Kenbak-1 on Ebay
Scott Stevens
chenmel at earthlink.net
Tue Aug 2 20:26:31 CDT 2005
On Tue, 2 Aug 2005 01:19:52 -0400
"'Computer Collector Newsletter'" <news at computercollector.com> wrote:
> Regarding the "first" PC specifically, Doug Salot explains it quite
> well: http://www.blinkenlights.com/pc.shtml
>
> -----Original Message-----
> From: cctalk-bounces at classiccmp.org
> [mailto:cctalk-bounces at classiccmp.org] On Behalf Of steve
> Sent: Tuesday, August 02, 2005 1:11 AM
> To: General Discussion: On-Topic and Off-Topic Posts
> Subject: Re: Kenbak-1 on Ebay
>
> I don't think you can ever claim any computer as the first one without
> some qualifications(computer using relays, tubes, TTL, microprocessor
> etc), I think in the 1950's a relay computer kit called Simon was
> available from Radio Electronics.
>
> For microprocessor based computers the original manufacturer always
> made the first computers based on their processor (so if you assume
> the 4004 was the first microprocessor then Intel Intellec or its
> single board cousin Sim-4 could be considered the first microprocessor
> based computers).
>
Well, Intel didn't originally really intend the 4004 to be the basis of
a general purpose programmable computer.

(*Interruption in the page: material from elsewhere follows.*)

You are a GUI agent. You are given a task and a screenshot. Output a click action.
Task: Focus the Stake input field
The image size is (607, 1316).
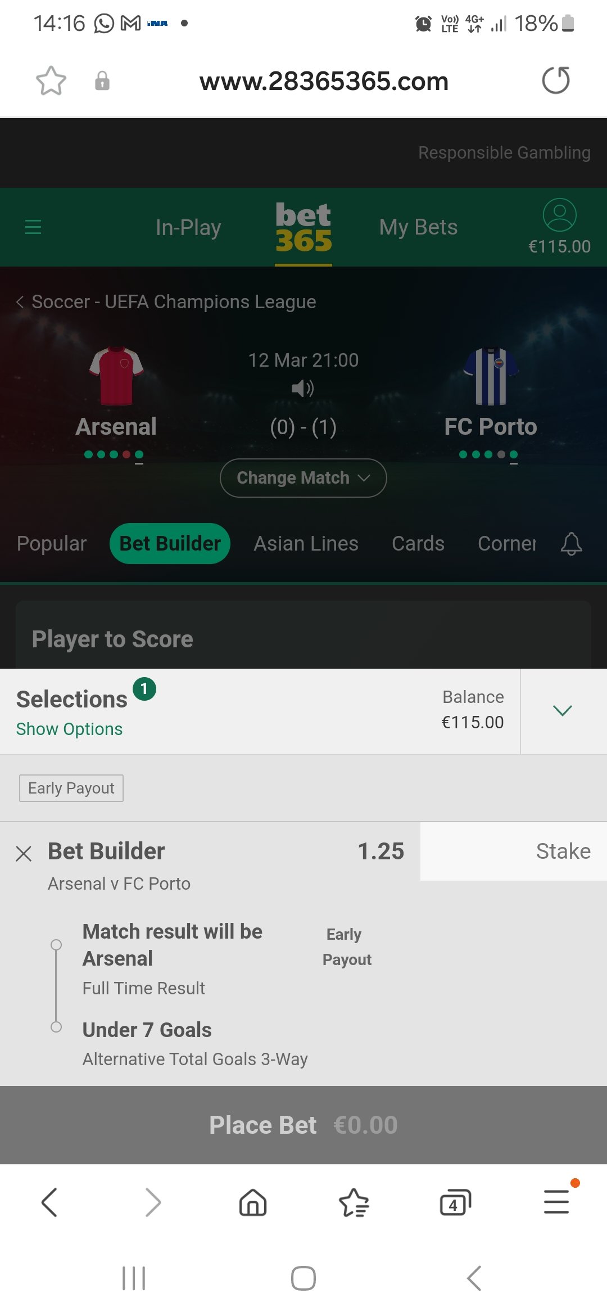[x=514, y=851]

I suppose their early
development hardware can be considered a 'personal computer' kinda
sorta.
Speaking of which: are there other people out there who collect
development hardware? I have an assortment of 'development systems' all
the way from the little cheap 'evaluation kit' boards to my MDS system
with 8051 hardware ICE. (I also have the Intel 'bubble memory
development kit' which includes bubble memory on an ISA card, docs and
'sample' drivers to make it a small DOS non-volatile memory, which is
probably one of the more rare Intel 'Development Kits') I grab up
emulators and what-not where I can get them, like I got another 68HC11
emulator and a 68HC16 at the last IUPUI auction for five bucks each
(complete in-the-box with everything).